▶ Work to complete:
Copy out each line below that has the word "agent" in it.

▶ Supplied entries:
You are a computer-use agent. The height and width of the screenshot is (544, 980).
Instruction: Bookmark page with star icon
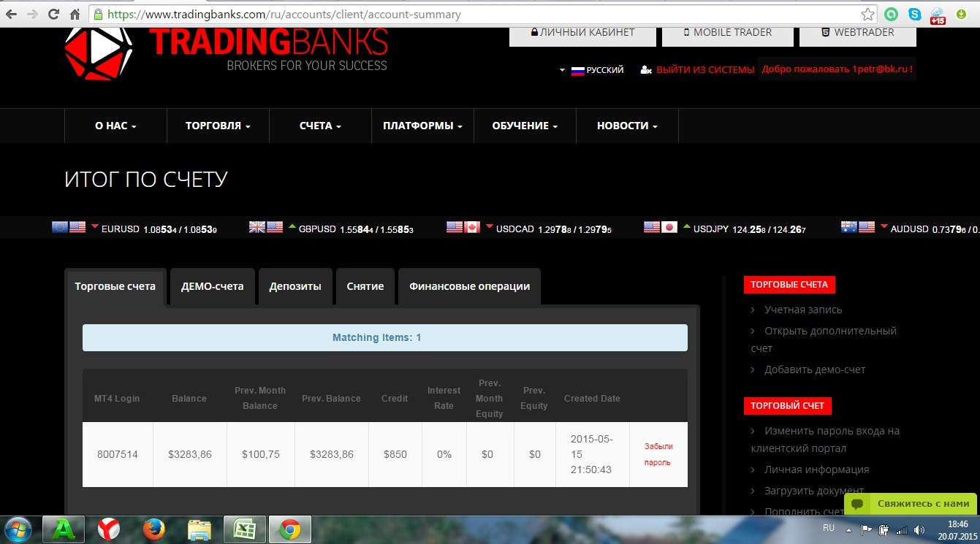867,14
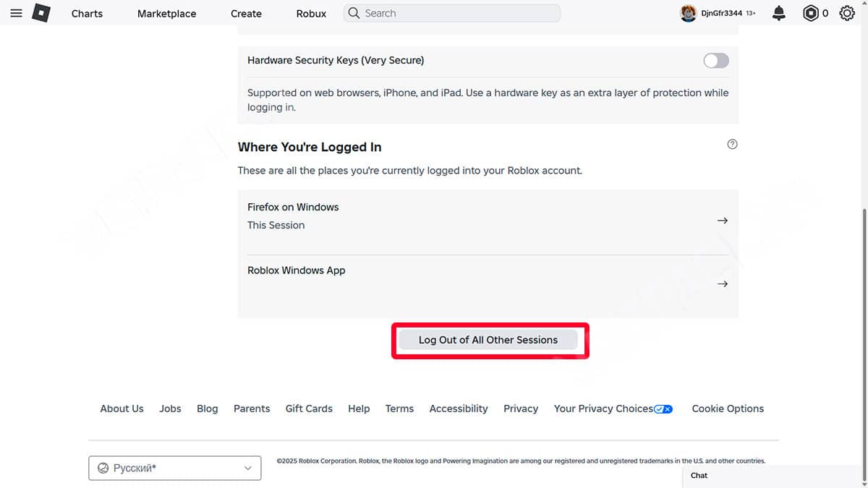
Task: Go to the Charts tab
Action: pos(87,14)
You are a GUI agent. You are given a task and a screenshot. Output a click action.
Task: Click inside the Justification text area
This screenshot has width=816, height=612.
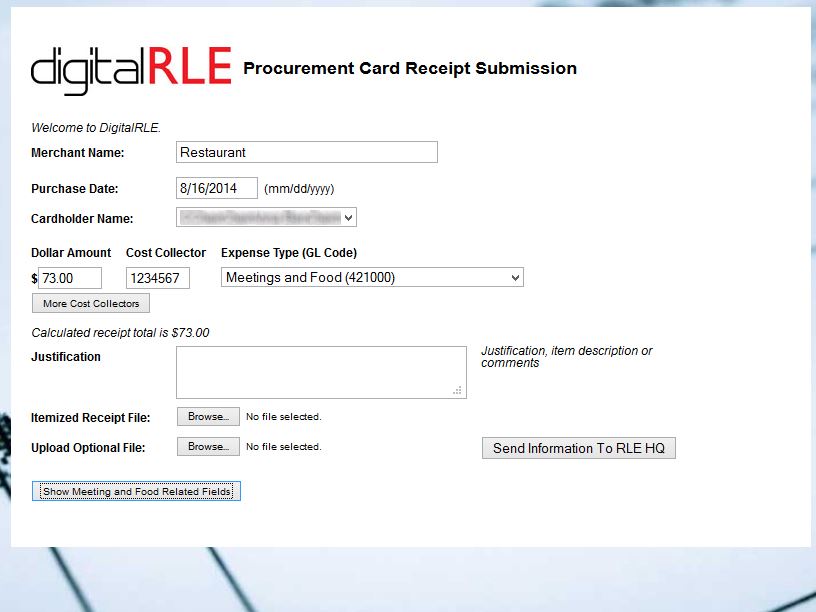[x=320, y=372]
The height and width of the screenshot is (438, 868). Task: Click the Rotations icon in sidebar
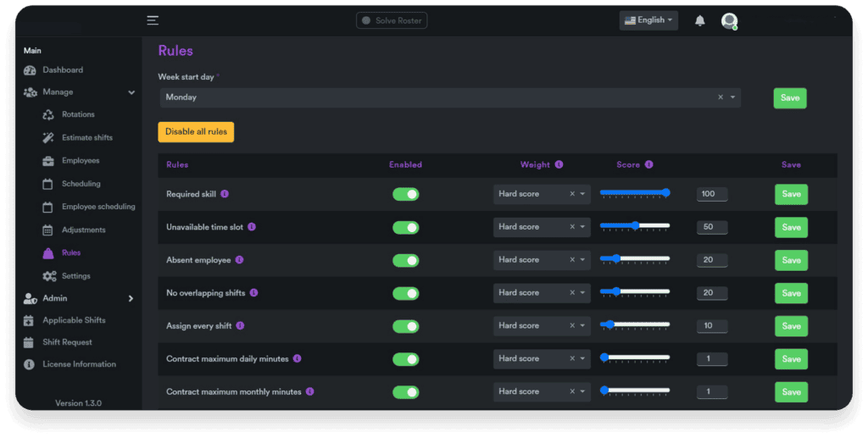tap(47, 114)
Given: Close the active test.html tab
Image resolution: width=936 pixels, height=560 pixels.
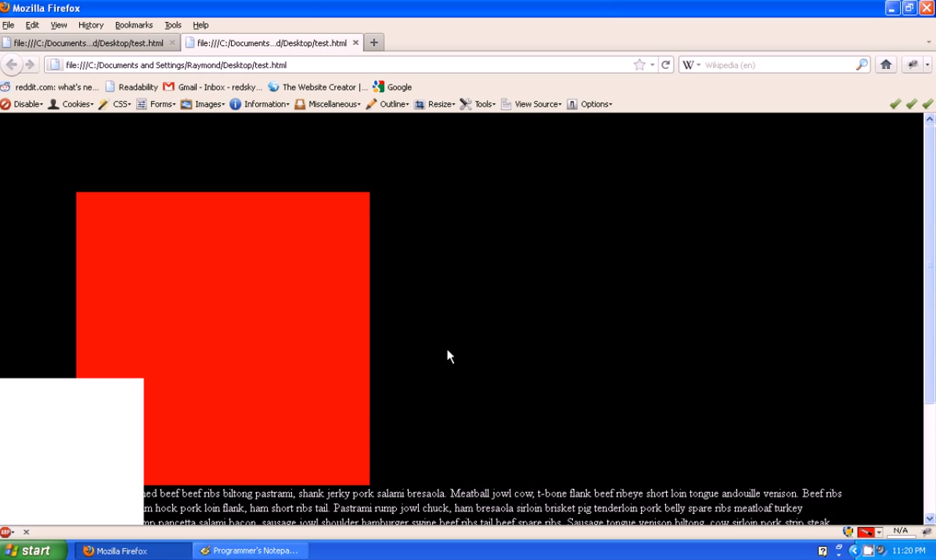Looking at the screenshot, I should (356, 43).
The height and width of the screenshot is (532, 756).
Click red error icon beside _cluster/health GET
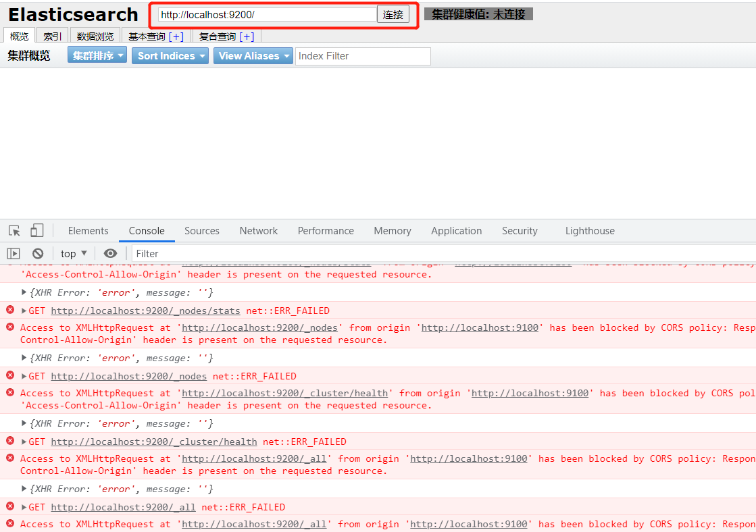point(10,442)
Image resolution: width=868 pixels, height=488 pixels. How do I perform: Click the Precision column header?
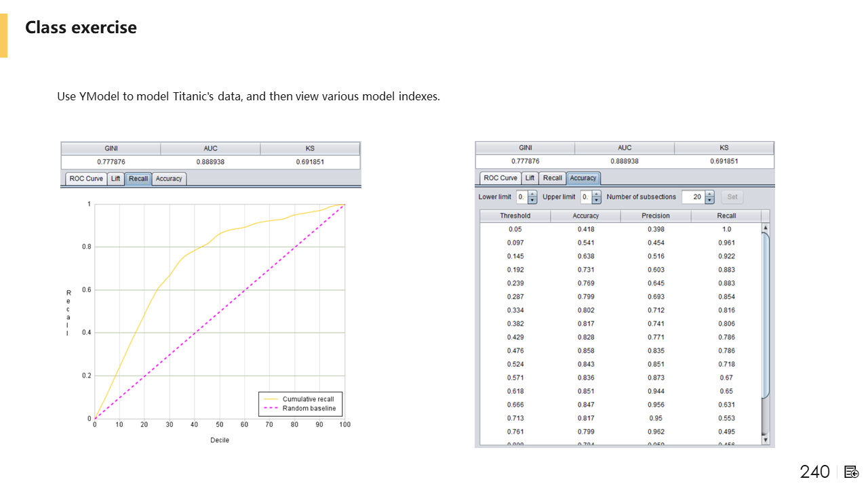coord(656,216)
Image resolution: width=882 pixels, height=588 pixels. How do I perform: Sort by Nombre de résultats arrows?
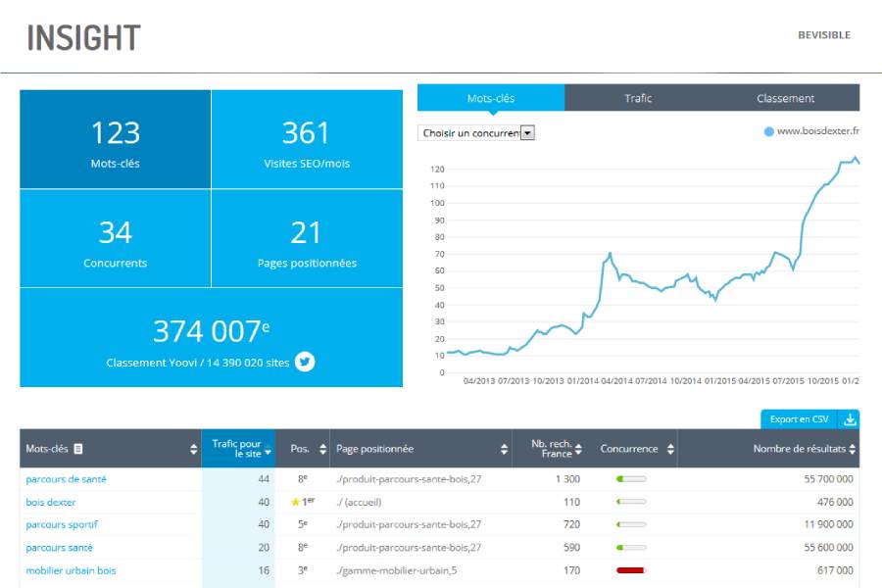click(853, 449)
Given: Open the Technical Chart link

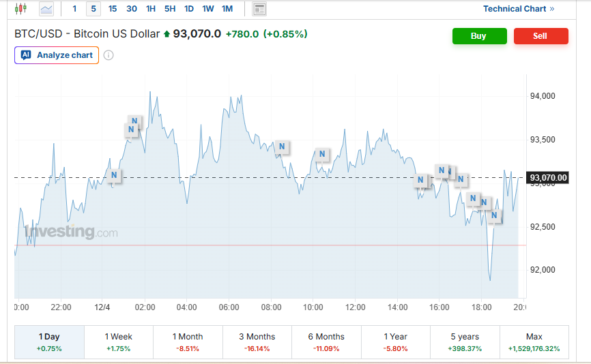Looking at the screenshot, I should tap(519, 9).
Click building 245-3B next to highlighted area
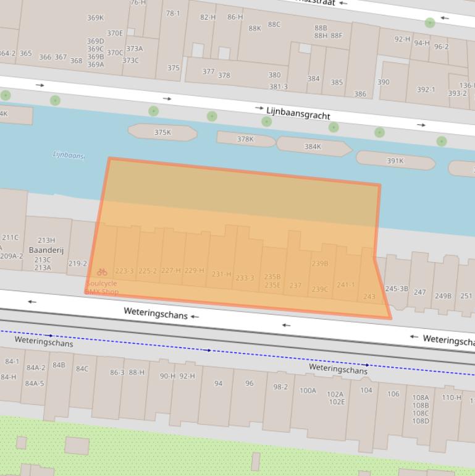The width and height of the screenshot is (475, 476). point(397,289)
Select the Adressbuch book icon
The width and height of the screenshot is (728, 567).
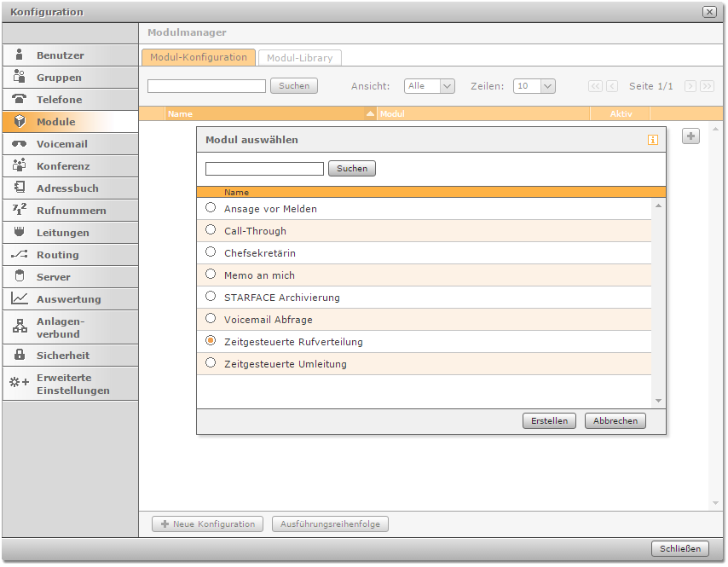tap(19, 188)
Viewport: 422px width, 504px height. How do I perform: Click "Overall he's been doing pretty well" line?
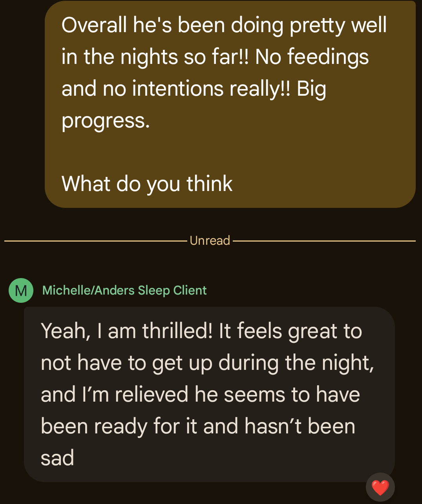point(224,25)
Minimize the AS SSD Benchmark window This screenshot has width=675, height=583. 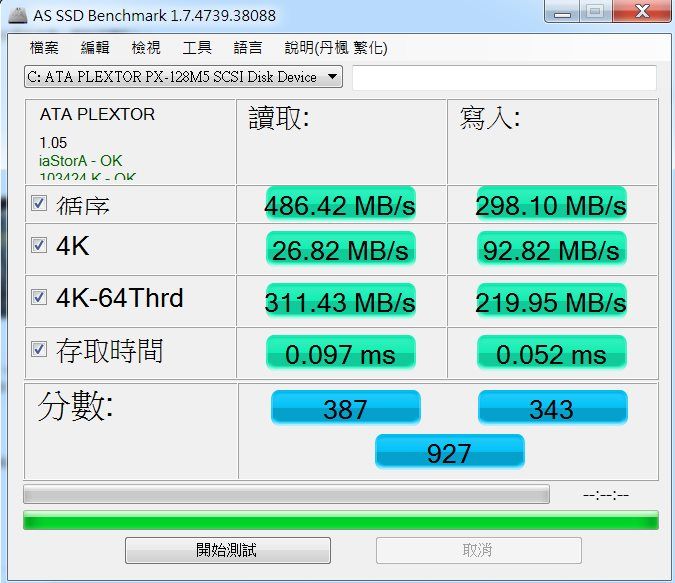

▶ Expected answer:
You are a computer-use agent. The height and width of the screenshot is (544, 980).
You are a GUI agent. You are given a task and a screenshot. Output a click action.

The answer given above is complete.